Here's a snippet of the library code:
public class ResultSetWrapper {
private ResultSet rs;
public ResultSetWrapper(ResultSet rs) {
this.rs = rs;
}
public boolean next() throws SQLException {
return rs.next();
}
public int getInt(int fieldNum) throws SQLException {
return rs.getInt(fieldNum);
}
// ... etc methods delegating to the underlying ResultSet
public void close() throws SQLException {
Statement st = rs.getStatement();
Connection conn = st.getConnection();
try {
rs.close();
} finally {
try {
st.close();
} finally {
conn.close(); // Here is where the problem lies
}
}
}
}
Now, in order to test our code we are running with maxActive=1 and maxIdle=1,
so we never actually use more than one JDBC connection.
This works great when the ResultSetWrapper wraps a plain-old ResultSet returned
from Statement.executeQuery().
But when I wrap a ResultSet returned from Statement.getGeneratedKeys(), then
the underlying JDBC connection is closed (at the "Here is where the problem
lies" comment in ResultSetWrapper), not the DBCP DelegatingConnection.

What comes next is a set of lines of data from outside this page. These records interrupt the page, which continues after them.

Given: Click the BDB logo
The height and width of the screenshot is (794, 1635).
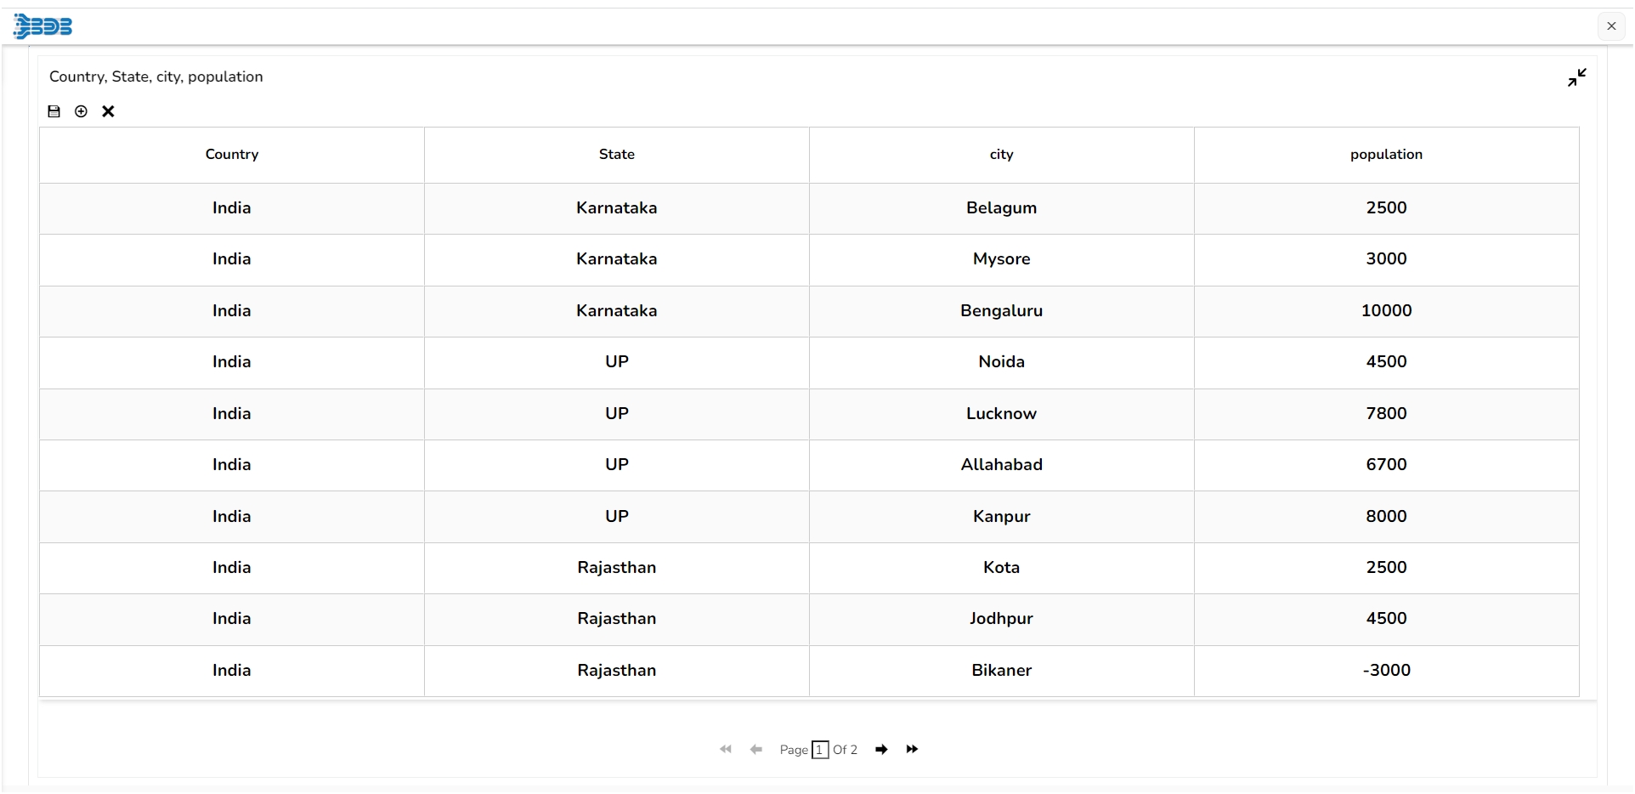Looking at the screenshot, I should [x=43, y=26].
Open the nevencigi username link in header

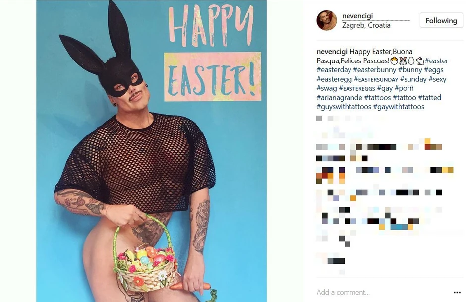357,16
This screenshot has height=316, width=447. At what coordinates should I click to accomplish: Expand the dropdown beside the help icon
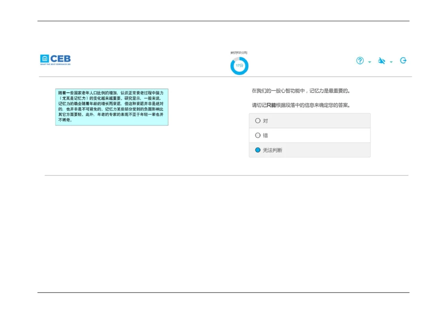click(369, 62)
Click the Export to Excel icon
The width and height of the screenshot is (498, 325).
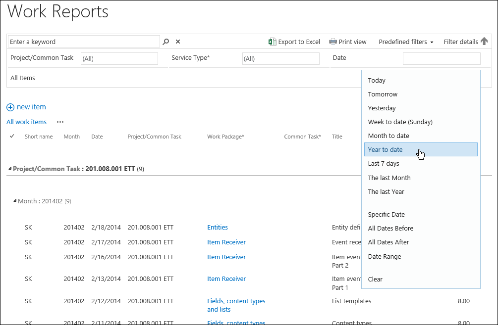pos(272,42)
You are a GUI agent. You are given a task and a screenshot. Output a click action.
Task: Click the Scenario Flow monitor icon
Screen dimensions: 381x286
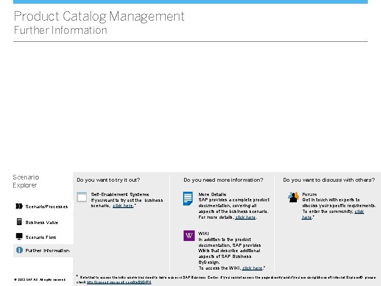(19, 237)
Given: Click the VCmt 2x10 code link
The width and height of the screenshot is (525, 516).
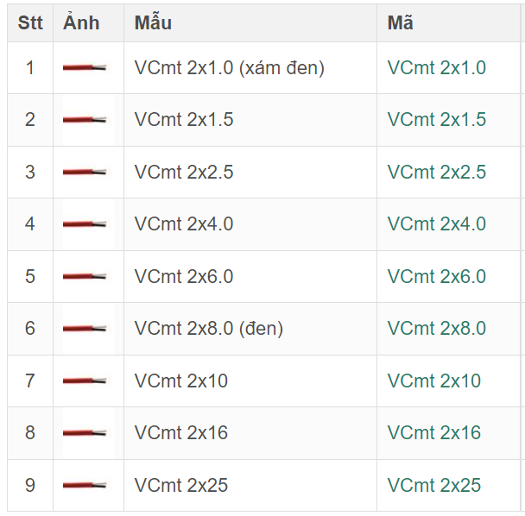Looking at the screenshot, I should coord(433,381).
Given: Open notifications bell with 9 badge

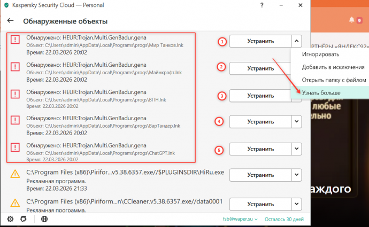Looking at the screenshot, I should coord(352,20).
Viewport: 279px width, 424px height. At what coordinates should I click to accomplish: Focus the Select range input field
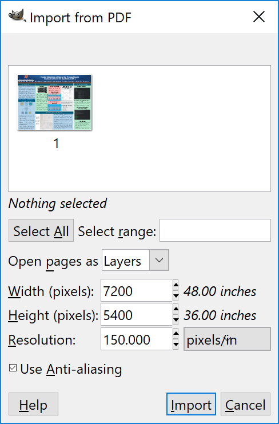pos(215,230)
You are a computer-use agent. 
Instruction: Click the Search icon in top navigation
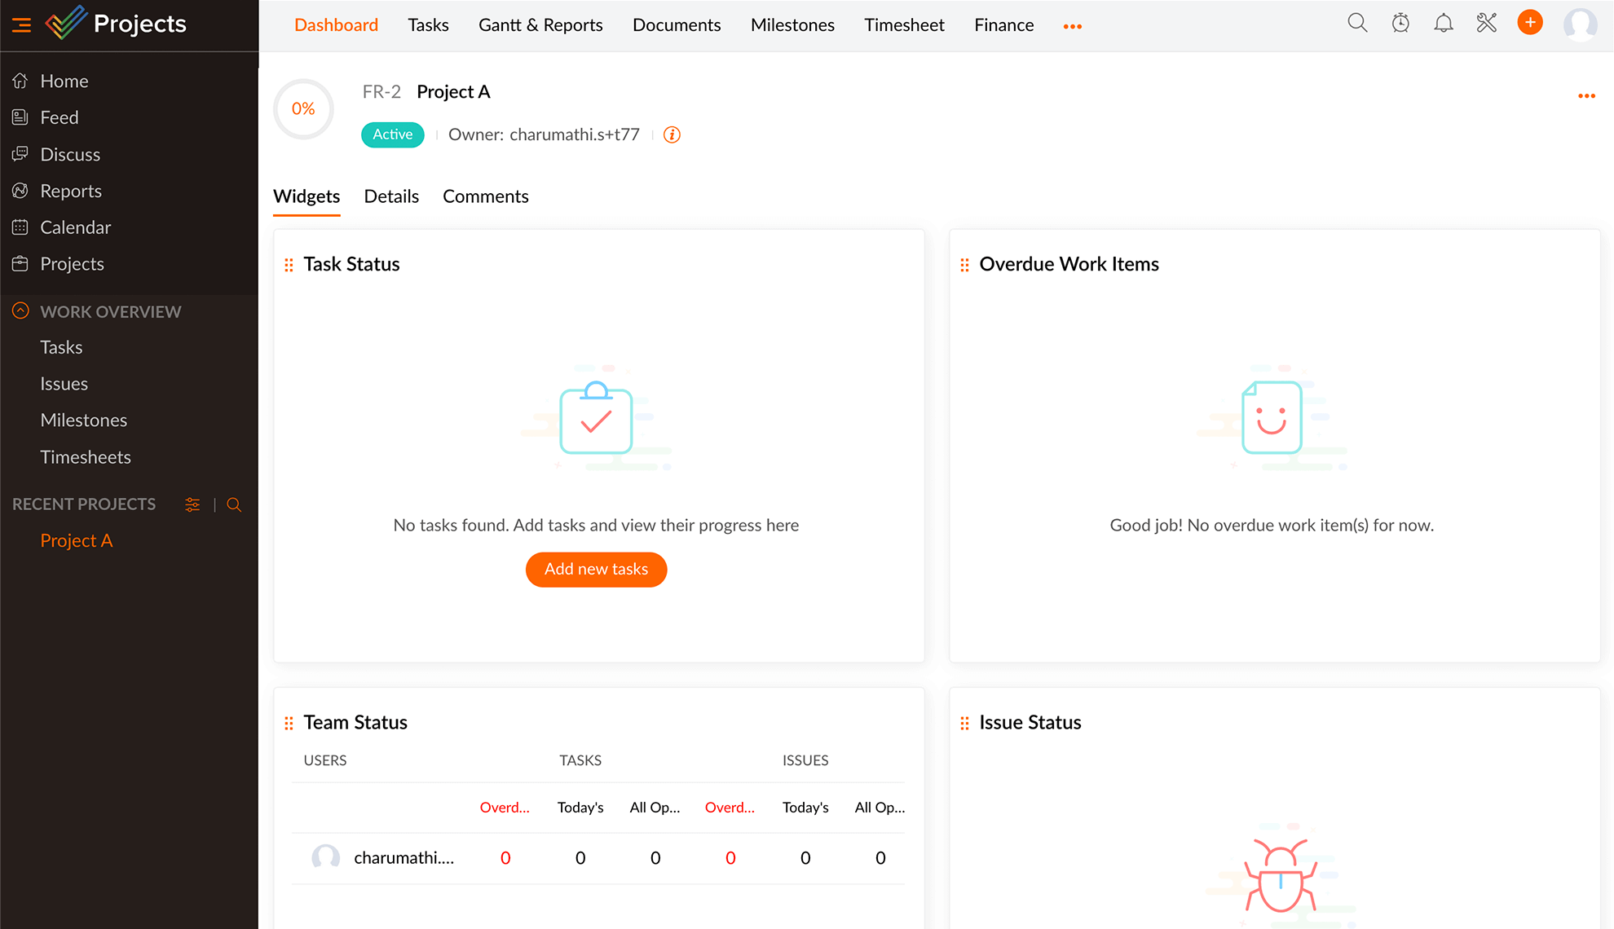(x=1358, y=24)
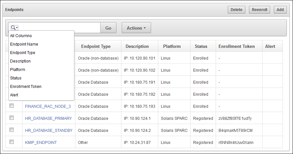Click the Go search button
The image size is (293, 154).
point(108,28)
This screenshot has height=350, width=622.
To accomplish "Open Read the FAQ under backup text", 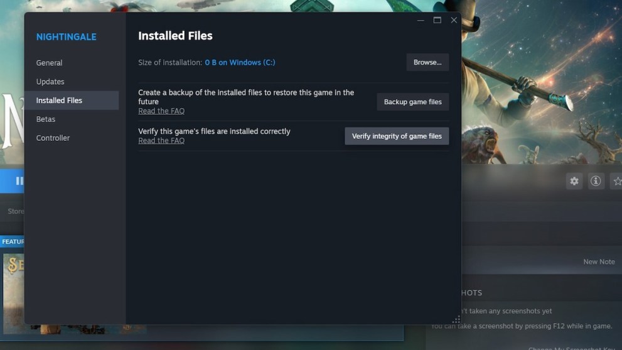I will 161,111.
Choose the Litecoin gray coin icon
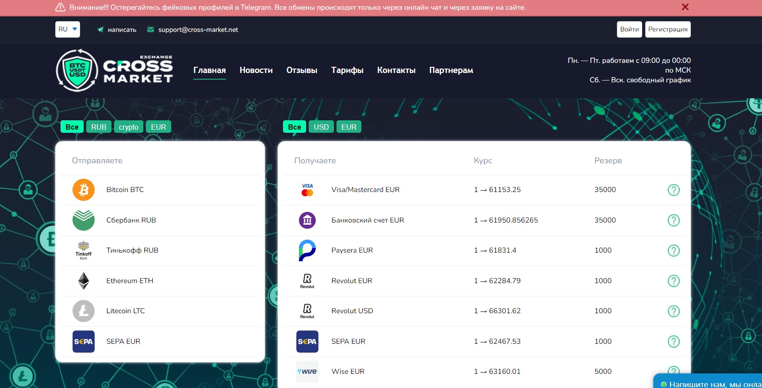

Here is
an example:
example database table:
CREATE TABLE test (id INT NOT NULL AUTO_INCREMENT PRIMARY KEY, name VARCHAR(50)
NOT NULL);
example test case:
public class Test {
private DataSource dataSource = null;
public Test() {
// initialize the DataSource
// ...
}
public ResultSetWrapper wrapGeneratedKeysQuery() throws SQLException {
Connection conn = dataSource.getConnection();
Statement st = conn.createStatement();
st.execute("INSERT INTO test (name) VALUES ('foo')");
ResultSet rs = st.getGeneratedKeys();
return new ResultSetWrapper(rs);
}
public ResultSetWrapper wrapPlainQuery() throws SQLException {
Connection conn = dataSource.getConnection(); // Here is where we run out
of connections in the pool
Statement st = conn.createStatement();
ResultSet rs = st.executeQuery("SELECT id FROM test LIMIT 1");
ResultSetWrapper rsw = new ResultSetWrapper(rs);
return rsw;
}
public static void test() throws Exception {
Test t = new Test();
ResultSetWrapper rsw = t.wrapGeneratedKeysQuery();
rsw.next();
rsw.getInt(1);
rsw.close(); // This closes the underlying JDBC connection
ResultSetWrapper rsw2 = t.wrapPlainQuery(); // throws an exception: DBCP
connection pool is exhausted
rsw2.next();
rsw2.getInt(1);
rsw2.close();
}
}
The result: the DBCP connection is never returned to the pool. We run out of
connections. wrapPlainQuery's getConnection fails because the pool (of 1
connection) has been exhausted. The statement rsw.close() closed the underlying
JDBC connection and didn't return the DBCP connection to the pool.
The workaround is to always carry around within the ResultSetWrapper the
"original" Connection upon which the query was executed. But this should not be
necessary.
Sorry, but I can't tell what version of DBCP I'm running. It's the one included
in the Tomcat 5.5 bundle I'm running.